(Document and screenshot pointing records)
──────────

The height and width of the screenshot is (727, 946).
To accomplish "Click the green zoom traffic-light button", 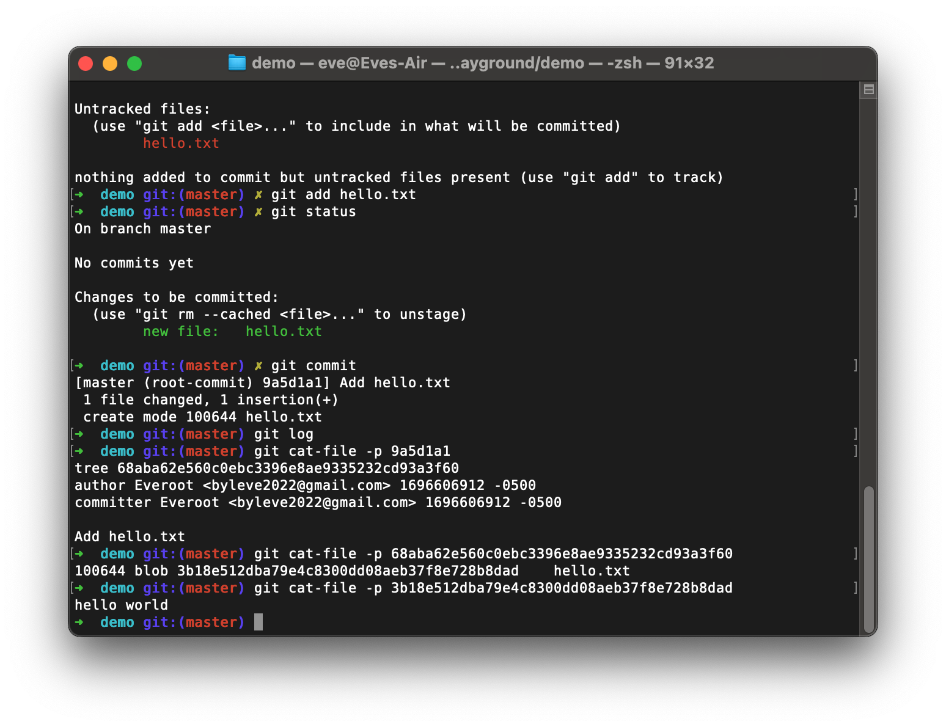I will [134, 63].
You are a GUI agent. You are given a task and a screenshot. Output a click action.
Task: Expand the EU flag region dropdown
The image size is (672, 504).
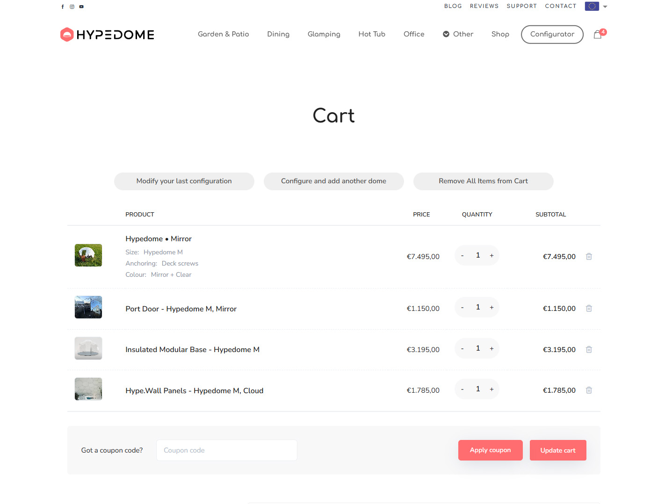click(596, 7)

──────────

• Set problem: Please rewrite the part of the records that opens with the line containing "You are a GUI" and runs through the end of the records, replacing "dropdown" with "drop-down menu" and keeping everything else the same. Leave the pictures out of your answer.

• Solution to this task:
You are a GUI agent. You are given a task and a screenshot. Output a click action.
Task: Expand the EU flag region drop-down menu
The image size is (672, 504).
click(596, 7)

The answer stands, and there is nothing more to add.